Simone Calori

Personal information
- Date of birth: 23 July 1980 (age 44)
- Place of birth: Montevarchi, Italy
- Height: 1.84 m (6 ft 1⁄2 in)
- Position(s): Defender

Senior career*
- Years: Team / Apps / (Gls)
- 1998–1999: Colligiana / 3 / (0)
- 1999–2000: Cagliari / 0 / (0)
- 2000–2006: Sangiovannese / 130 / (2)
- 2006–2007: Pisa / 31 / (0)
- 2007–2008: Mantova / 18 / (0)
- 2008–2010: Vicenza / 0 / (0)
- 2009: → Perugia (loan) / 12 / (0)
- 2009–2010: → Taranto (loan) / 27 / (0)
- 2010–2011: Pisa / 23 / (0)
- 2011–2012: Salerno / 31 / (0)
- 2012–2013: Giacomense / 10 / (0)
- 2013–2014: Matera / 14 / (1)
- 2014–2015: Rimini / 27 / (0)
- 2015–2016: Group Castello / 26 / (0)
- 2016–2017: Poggibonsi / 22 / (0)
- 2017–2019: Sangiovannese / 39 / (0)

Managerial career
- 2019–2020: Sangiovannese

= Simone Calori =

Italian footballer and coach

Simone Calori (born 23 July 1980) is an Italian football coach and a former player who played as a defender.

==Playing career==
Born in Montevarchi, the province of Arezzo, Tuscany, Calori started his career at Serie D club Colligiana. In 1999, he was signed by Cagliari. From 2000 to 2006, Calori spent 6 seasons with Sangiovannese, a team also located in the province of Arezzo. In 2006, he moved to Pisa, Tuscany. Calori played 31 matches in 2006–07 Serie C1. Calori also played all 4 matches in the promotion playoffs, winning promotion back to Serie B.
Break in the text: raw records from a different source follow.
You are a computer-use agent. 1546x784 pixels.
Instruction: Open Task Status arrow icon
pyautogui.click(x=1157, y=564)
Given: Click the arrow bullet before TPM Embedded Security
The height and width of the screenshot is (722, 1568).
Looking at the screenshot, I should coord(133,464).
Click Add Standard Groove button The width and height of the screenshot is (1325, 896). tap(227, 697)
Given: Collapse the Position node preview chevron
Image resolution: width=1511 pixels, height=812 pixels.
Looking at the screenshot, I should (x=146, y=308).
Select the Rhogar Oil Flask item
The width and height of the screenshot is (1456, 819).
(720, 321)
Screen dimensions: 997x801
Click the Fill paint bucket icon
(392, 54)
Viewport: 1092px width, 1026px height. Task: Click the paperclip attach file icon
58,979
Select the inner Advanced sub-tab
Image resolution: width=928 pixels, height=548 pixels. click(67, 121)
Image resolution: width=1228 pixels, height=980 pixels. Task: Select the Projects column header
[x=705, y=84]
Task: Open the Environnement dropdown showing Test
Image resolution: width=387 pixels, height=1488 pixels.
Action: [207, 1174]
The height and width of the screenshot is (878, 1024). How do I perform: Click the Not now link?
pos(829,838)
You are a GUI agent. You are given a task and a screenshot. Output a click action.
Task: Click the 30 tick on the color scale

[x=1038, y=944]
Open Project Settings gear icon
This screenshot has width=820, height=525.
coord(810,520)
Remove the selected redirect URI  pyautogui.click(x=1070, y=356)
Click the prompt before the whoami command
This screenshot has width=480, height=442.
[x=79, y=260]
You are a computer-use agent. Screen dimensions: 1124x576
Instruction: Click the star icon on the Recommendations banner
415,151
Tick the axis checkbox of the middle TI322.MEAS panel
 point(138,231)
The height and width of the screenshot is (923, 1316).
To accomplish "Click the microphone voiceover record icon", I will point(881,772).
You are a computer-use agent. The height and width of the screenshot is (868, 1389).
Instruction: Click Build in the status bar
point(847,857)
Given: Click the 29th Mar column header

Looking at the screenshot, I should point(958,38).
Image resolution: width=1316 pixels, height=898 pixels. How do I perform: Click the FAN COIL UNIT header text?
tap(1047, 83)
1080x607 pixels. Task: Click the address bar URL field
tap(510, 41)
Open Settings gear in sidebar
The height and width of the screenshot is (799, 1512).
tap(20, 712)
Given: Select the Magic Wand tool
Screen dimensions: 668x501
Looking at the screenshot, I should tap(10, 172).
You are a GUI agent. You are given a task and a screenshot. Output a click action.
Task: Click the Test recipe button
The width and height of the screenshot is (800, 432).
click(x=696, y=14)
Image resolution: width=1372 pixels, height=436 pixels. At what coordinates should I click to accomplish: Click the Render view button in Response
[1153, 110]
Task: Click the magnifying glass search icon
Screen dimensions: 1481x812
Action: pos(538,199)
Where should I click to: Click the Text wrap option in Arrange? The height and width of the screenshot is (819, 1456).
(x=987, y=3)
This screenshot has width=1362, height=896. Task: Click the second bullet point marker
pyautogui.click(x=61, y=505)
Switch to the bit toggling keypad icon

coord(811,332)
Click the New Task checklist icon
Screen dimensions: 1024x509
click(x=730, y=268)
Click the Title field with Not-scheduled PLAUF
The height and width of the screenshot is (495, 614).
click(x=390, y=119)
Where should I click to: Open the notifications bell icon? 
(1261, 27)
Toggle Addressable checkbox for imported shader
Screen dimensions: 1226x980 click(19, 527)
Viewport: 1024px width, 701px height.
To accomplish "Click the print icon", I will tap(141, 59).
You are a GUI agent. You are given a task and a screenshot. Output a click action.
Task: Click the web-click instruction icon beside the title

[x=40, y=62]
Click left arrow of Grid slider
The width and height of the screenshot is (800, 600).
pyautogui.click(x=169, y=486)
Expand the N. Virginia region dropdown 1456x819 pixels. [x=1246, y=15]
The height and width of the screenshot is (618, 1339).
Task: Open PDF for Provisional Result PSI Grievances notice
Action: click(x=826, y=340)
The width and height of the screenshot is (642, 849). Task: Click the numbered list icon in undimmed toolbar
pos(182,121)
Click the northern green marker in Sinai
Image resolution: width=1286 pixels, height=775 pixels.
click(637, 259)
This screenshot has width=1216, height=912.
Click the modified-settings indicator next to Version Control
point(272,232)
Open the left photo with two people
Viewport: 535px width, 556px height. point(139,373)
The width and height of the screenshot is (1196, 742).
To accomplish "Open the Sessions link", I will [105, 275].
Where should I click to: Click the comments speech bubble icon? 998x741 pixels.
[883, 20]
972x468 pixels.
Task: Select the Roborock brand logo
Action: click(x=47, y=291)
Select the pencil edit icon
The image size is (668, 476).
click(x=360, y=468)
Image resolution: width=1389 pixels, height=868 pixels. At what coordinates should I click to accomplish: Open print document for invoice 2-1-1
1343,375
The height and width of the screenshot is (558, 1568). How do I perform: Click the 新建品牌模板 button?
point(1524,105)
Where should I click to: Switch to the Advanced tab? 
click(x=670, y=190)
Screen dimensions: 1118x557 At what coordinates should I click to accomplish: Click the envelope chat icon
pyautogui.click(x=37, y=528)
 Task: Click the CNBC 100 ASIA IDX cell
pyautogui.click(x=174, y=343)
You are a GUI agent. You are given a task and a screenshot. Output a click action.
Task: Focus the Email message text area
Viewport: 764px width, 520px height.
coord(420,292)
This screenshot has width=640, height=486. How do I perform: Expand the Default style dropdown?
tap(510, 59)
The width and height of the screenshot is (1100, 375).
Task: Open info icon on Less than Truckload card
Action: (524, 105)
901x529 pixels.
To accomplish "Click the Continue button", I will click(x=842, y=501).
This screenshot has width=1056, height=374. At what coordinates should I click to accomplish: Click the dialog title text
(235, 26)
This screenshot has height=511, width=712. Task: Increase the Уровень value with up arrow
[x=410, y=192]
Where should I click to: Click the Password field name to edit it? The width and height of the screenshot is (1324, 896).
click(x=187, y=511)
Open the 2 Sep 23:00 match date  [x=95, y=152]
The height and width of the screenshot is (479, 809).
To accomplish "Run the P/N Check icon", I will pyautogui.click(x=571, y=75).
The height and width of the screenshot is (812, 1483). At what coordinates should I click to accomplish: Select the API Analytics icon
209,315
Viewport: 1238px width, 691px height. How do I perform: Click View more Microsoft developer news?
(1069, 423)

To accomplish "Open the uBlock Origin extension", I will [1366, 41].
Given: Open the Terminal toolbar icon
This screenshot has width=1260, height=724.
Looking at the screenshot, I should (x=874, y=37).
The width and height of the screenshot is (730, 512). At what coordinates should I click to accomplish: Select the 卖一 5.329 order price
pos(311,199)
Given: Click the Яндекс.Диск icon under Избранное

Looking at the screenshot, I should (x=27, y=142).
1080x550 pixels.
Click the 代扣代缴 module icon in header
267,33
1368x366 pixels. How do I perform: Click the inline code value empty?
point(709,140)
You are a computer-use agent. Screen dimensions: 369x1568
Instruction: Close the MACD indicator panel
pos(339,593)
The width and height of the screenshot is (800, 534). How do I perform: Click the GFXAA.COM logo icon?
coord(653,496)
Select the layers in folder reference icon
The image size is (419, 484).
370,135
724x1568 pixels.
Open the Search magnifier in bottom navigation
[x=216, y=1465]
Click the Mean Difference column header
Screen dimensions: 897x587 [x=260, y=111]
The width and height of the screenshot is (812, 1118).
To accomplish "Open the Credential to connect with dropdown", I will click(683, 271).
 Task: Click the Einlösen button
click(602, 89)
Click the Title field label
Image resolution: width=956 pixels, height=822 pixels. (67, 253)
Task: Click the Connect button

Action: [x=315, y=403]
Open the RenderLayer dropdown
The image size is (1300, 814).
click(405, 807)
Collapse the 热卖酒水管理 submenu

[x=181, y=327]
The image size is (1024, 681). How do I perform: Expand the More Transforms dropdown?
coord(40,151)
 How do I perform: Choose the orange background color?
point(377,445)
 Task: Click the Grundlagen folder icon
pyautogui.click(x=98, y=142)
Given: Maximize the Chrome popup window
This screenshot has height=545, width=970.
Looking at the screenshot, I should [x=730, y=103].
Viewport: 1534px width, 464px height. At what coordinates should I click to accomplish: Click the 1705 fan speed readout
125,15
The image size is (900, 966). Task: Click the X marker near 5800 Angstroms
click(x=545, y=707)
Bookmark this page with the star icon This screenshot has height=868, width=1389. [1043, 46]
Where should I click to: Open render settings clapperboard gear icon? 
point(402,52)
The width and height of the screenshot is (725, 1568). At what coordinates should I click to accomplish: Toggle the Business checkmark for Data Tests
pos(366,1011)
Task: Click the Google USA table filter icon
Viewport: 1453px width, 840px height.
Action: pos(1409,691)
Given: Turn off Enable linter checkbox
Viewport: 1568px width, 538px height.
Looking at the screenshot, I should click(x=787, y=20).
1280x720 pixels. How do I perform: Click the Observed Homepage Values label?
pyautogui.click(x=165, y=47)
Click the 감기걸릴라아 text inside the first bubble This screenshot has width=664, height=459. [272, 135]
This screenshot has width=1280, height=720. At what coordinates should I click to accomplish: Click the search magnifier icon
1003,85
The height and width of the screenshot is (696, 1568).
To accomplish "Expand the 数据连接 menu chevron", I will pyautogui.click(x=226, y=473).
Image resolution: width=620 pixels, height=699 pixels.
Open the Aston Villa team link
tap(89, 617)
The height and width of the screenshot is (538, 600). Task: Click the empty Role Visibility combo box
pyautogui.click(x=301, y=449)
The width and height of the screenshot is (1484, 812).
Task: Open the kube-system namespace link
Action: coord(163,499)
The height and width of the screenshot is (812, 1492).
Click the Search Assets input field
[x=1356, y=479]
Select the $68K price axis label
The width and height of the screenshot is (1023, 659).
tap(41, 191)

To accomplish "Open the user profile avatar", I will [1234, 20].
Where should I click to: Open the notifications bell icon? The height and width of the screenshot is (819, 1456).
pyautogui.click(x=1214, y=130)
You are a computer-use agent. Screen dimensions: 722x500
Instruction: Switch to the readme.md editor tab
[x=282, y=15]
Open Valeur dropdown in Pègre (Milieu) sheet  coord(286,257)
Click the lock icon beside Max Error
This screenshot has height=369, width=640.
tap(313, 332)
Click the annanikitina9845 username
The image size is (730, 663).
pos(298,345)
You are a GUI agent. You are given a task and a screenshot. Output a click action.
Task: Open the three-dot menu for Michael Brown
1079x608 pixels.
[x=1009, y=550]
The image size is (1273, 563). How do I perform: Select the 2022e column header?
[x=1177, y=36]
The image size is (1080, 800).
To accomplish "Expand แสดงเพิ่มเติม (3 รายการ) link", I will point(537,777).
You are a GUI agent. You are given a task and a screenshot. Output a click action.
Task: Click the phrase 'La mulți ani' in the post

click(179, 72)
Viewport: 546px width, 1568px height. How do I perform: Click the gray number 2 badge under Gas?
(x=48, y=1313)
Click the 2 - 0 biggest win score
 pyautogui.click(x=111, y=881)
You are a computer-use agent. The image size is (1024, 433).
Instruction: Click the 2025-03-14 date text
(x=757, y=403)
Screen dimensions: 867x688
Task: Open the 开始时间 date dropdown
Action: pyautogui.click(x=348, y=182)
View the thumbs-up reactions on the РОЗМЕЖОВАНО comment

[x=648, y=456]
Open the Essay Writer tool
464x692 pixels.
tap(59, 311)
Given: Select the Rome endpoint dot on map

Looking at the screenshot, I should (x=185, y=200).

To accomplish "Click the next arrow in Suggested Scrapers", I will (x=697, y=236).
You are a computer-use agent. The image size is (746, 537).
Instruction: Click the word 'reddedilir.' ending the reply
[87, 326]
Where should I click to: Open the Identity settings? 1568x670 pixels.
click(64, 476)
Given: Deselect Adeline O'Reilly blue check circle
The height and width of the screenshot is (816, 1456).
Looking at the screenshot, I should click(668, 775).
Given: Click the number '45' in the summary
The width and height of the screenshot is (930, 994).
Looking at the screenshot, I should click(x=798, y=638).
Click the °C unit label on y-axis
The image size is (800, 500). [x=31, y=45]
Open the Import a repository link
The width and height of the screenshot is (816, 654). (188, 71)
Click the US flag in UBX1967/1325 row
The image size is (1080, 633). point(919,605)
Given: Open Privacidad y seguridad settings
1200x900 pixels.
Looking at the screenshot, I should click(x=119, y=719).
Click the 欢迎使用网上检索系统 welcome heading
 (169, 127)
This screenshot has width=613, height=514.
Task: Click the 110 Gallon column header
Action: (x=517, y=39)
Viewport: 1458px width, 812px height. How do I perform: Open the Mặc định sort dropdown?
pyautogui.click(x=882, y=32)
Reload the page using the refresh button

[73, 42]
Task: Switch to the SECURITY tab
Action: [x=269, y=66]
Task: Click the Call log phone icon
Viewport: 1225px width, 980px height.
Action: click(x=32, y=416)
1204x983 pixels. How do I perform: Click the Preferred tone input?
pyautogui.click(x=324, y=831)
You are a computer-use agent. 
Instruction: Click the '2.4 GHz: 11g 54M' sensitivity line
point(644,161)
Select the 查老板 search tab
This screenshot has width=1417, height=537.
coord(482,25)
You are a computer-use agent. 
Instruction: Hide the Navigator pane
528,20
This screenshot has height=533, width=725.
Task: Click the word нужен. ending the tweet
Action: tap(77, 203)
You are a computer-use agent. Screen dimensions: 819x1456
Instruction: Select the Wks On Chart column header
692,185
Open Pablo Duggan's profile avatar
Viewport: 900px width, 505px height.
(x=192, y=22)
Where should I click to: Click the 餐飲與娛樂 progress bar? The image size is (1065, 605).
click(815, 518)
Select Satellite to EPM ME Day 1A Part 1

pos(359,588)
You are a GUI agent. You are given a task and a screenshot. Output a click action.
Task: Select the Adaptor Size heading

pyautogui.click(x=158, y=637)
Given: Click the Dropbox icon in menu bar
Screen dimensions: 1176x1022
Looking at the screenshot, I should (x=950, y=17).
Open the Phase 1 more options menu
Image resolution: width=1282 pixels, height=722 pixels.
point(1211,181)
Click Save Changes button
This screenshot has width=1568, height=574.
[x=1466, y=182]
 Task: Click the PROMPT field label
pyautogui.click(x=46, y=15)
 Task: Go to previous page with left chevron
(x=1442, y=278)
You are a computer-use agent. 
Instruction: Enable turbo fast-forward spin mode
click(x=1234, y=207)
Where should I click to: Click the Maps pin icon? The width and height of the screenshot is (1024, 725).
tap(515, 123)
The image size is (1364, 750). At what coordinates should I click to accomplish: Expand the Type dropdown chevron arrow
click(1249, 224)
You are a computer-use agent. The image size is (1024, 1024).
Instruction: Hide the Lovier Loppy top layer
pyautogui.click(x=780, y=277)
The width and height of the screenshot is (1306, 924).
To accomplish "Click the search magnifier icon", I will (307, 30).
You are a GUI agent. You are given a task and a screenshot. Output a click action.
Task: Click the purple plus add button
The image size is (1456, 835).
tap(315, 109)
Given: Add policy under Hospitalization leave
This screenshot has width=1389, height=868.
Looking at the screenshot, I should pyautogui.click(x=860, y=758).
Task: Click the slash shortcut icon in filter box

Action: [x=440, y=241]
In July 2007, Calori moved to fellow Serie B club Mantova. He only played 18 games in 2007–08 Serie B, including 7 starts. On 25 June 2008, 5 days before the closure of 2007–08 financial year, Calori and Valerio Di Cesare were swapped with Mattia Marchesetti and Riccardo Fissore. Calori also re-joined former Pisa team-mate Giovanni Passiglia at Vicenza. Both Mantova and Vicenza valued the players for €1.5 million, also signing 3-year contract. Di Cesare was valued €1,000,000, Calori for €500,000; Marchesetti €1,000,000 and Fissore €500,000.

Calori failed to make his league debut for Vicenza. In January 2009 Calori left for Perugia of Lega Pro Prima Divisione in temporary deal. In the next season Calori left for another third division club Taranto along with Julián Magallanes.

In summer 2010, Vicenza sold Calori to Pisa for free (along with Passiglia) and Di Cesare to Torino for just €250,000. The club had to write-down the residual value of the contracts partially or in full.

Calori was signed by Serie D club Salerno in summer 2011. The club finished as the Group G winner and directly promoted back to the fourth division – the lowest level of the professional league.

In December 2012 he was signed by Giacomense.

==Coaching career==
On 28 April 2019, Serie D club Sangiovannese that he was playing for at the time, announced that he has been appointed the head coach of the team. He was sacked on 21 January 2020 after six defeats in a row.